Despite the dual forces of cost and data limitation pulling on AI, Wu thinks there’s still a lot of room for progress. She expects firms will spend the next year experimenting with AI to find more complementarity with humans. Firms that can figure out what tasks are best suited for employees, what’s best done by machines alone, and what needs a combination of the two will be able to deploy AI most effectively.

Of course, they still have to watch out for hallucinations — the propensity for AI to produce false information.

“One good rule of thumb is that if you’re already good at [something], AI is going to help even more. But if you’re not good already or have very rudimentary knowledge, I would use AI cautiously because it does hallucinate,” Wu said. “It will tell you things that sound very true but, in fact, are not true. And that’s where it’s difficult for somebody who does not have in-depth knowledge to disambiguate.”
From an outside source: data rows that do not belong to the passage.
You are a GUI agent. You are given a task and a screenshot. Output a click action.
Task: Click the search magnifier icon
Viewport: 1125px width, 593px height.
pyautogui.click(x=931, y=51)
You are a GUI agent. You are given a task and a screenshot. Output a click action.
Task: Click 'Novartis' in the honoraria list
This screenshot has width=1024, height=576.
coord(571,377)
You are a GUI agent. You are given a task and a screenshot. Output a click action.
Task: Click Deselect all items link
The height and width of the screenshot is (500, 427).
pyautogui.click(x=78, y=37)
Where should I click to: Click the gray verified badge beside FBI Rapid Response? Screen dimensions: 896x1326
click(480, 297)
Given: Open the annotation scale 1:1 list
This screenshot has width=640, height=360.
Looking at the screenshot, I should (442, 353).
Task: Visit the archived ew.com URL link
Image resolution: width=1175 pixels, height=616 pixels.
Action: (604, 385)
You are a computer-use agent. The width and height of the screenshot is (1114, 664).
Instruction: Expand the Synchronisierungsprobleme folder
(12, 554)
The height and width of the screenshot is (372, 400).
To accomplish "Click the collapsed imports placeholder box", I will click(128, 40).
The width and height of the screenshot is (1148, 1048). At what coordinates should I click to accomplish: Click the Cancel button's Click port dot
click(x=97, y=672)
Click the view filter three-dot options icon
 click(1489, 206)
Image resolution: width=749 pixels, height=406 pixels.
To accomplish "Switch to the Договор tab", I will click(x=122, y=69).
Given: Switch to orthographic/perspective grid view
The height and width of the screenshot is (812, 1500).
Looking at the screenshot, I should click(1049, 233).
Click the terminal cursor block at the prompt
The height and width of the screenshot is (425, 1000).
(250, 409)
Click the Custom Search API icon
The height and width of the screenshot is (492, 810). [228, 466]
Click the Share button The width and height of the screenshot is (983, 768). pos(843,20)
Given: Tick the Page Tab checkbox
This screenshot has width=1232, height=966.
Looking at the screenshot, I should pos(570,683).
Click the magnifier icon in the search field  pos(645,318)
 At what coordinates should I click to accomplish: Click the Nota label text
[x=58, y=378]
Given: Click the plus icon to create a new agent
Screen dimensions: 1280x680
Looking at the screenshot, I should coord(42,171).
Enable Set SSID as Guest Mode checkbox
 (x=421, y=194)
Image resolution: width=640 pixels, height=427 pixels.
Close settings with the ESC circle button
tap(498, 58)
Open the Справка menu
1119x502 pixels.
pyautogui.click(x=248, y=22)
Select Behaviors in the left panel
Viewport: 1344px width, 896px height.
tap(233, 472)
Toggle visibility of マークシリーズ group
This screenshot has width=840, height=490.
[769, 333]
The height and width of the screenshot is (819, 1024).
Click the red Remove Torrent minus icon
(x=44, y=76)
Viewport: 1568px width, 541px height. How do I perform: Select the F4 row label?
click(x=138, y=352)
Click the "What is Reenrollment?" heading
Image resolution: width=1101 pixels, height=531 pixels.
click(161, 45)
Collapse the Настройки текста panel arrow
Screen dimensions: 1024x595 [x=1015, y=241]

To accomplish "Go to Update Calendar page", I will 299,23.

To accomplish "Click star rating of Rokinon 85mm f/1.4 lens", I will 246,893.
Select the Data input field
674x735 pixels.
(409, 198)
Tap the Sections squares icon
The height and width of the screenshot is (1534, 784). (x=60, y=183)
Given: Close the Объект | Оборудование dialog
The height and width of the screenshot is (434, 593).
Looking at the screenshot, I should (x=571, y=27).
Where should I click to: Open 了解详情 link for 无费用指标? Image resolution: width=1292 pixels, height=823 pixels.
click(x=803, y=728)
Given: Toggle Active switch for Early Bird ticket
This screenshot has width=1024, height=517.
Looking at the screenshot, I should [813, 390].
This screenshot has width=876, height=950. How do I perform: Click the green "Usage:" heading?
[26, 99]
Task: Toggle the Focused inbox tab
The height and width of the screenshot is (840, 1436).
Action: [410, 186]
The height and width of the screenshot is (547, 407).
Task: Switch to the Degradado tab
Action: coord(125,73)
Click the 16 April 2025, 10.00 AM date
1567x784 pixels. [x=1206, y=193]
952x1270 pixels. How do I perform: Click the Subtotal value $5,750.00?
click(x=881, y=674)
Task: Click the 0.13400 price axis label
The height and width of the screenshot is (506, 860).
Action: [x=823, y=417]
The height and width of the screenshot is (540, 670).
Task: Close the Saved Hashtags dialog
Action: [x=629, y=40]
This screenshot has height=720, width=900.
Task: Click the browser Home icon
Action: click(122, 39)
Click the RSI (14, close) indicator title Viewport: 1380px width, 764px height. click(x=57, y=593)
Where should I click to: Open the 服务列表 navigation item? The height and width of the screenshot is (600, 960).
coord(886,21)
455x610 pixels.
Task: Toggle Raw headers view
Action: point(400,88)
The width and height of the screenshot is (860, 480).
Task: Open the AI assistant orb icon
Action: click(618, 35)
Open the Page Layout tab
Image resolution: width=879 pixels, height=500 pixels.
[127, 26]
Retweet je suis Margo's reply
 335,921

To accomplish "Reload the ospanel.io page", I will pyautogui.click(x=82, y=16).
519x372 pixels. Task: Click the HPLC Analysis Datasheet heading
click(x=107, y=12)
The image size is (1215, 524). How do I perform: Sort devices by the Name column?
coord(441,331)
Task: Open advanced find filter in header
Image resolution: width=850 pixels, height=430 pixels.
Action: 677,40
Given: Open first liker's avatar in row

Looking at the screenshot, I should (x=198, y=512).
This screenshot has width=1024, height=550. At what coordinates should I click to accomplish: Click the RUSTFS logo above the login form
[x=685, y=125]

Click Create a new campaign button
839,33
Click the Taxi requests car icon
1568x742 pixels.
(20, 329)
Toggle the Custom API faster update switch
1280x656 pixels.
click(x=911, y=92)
Wu, whose research focuses on how technology affects innovation and the labor force, said AI offers tremendous benefits for entrepreneurs. It helps prototype products in a fraction of the time, and it provides a continuous feedback loop to improve them.

“One key thing we’ve discovered in our recent research is that AI really turbo-charges prototyping,” she said, using the example of creating an advertisement. “Before, you had to make an ad yourself, figure out the image, which actor to use. Now, these are all just generated automatically, so you can decide to have 10 different copies.”

Even in the excitement of turbo-charged innovation, Wu raises a red flag. It goes back to data limitation. About 80% of innovation is incremental, created by recombining or tweaking existing things, and that’s where AI shines, Wu said. But the other 20% is “radical innovation” that comes from developing something completely new. It is unclear what role AI will play, if any, in novel development.

“We actually need to protect that radical innovation more than before,” she said.